+++ Dataset records

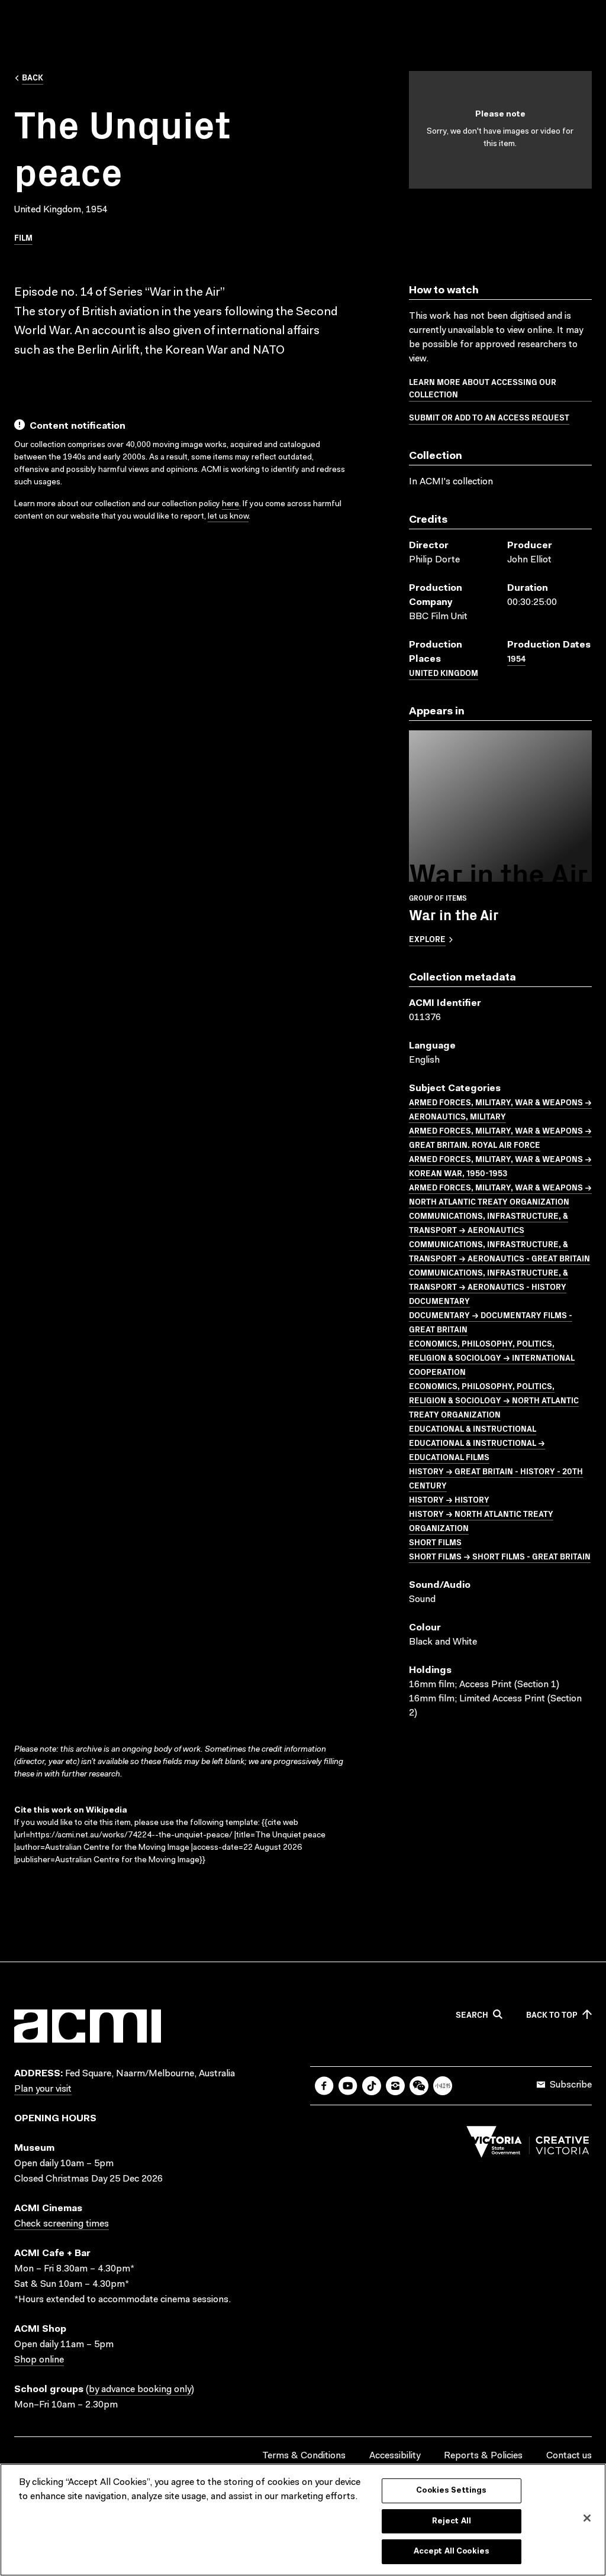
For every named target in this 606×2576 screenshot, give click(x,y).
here (230, 504)
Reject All (451, 2521)
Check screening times (61, 2224)
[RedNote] (442, 2085)
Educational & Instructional (472, 1428)
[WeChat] (419, 2085)
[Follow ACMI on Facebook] (324, 2085)
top (552, 2014)
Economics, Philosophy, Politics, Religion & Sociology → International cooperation (492, 1357)
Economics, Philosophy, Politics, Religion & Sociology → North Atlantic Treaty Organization (494, 1400)
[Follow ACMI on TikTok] (371, 2085)
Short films (435, 1542)
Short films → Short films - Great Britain (500, 1556)
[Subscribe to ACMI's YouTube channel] (348, 2085)
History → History (449, 1499)
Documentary (439, 1300)
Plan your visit (43, 2089)
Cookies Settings (451, 2490)
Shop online (39, 2360)
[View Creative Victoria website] (527, 2145)
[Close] (587, 2518)
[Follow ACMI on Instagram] (395, 2085)
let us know (228, 517)
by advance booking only (140, 2389)
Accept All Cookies (451, 2551)
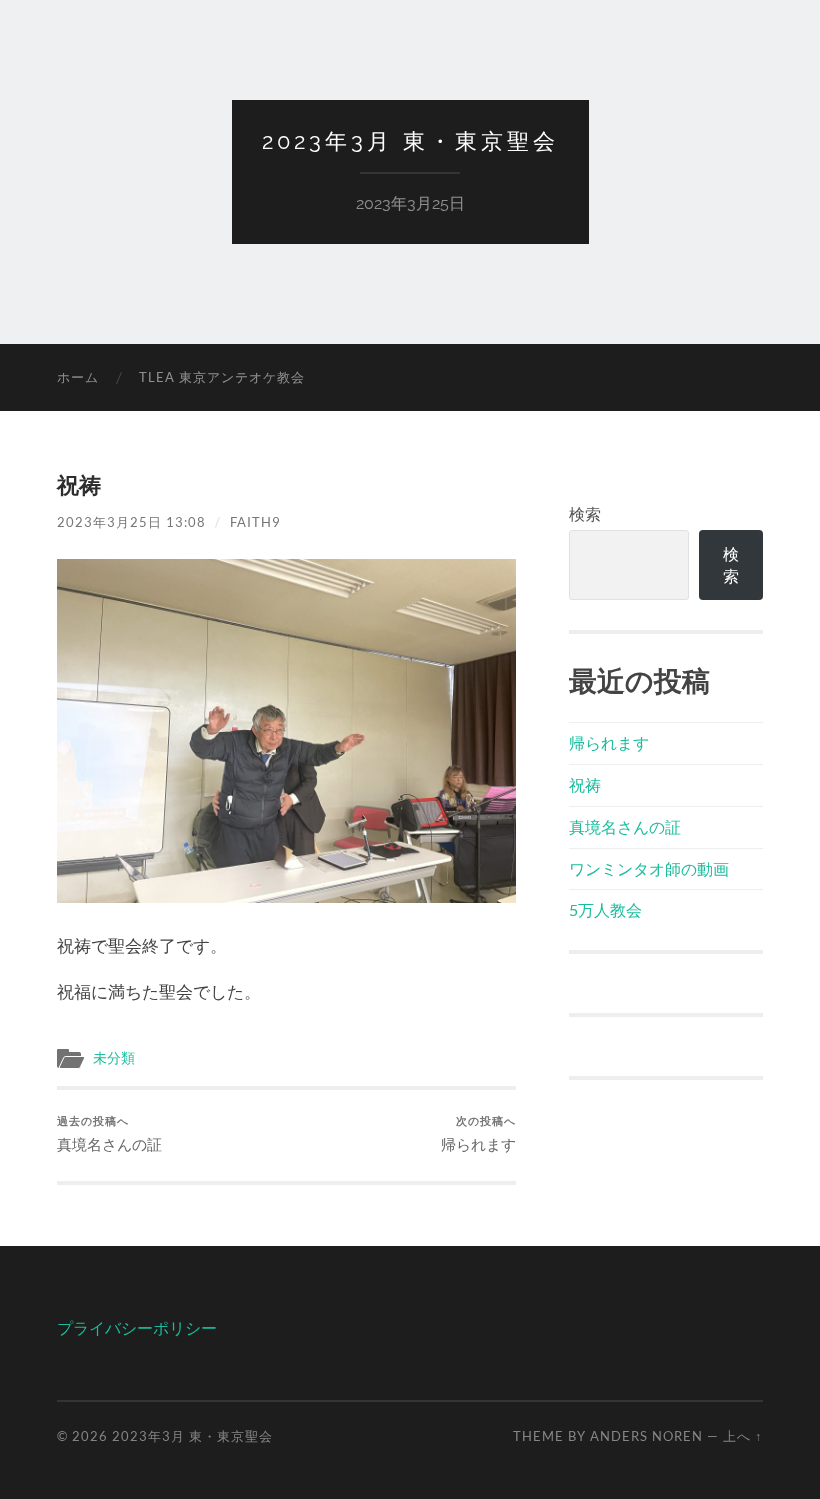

++++++

What is being asked
Repeat each line of the records exactly. Do not include the pictures.

Response
For every named target in this 606×2576 screenshot, give click(x,y).
here (230, 504)
Reject All (451, 2521)
Check screening times (61, 2224)
[RedNote] (442, 2085)
Educational & Instructional (472, 1428)
[WeChat] (419, 2085)
[Follow ACMI on Facebook] (324, 2085)
top (552, 2014)
Economics, Philosophy, Politics, Religion & Sociology → International cooperation (492, 1357)
Economics, Philosophy, Politics, Religion & Sociology → North Atlantic Treaty Organization (494, 1400)
[Follow ACMI on TikTok] (371, 2085)
Short films (435, 1542)
Short films → Short films - Great Britain (500, 1556)
[Subscribe to ACMI's YouTube channel] (348, 2085)
History → History (449, 1499)
Documentary (439, 1300)
Plan your visit (43, 2089)
Cookies Settings (451, 2490)
Shop online (39, 2360)
[View Creative Victoria website] (527, 2145)
[Close] (587, 2518)
[Follow ACMI on Instagram] (395, 2085)
let us know (228, 517)
by advance booking only (140, 2389)
Accept All Cookies (451, 2551)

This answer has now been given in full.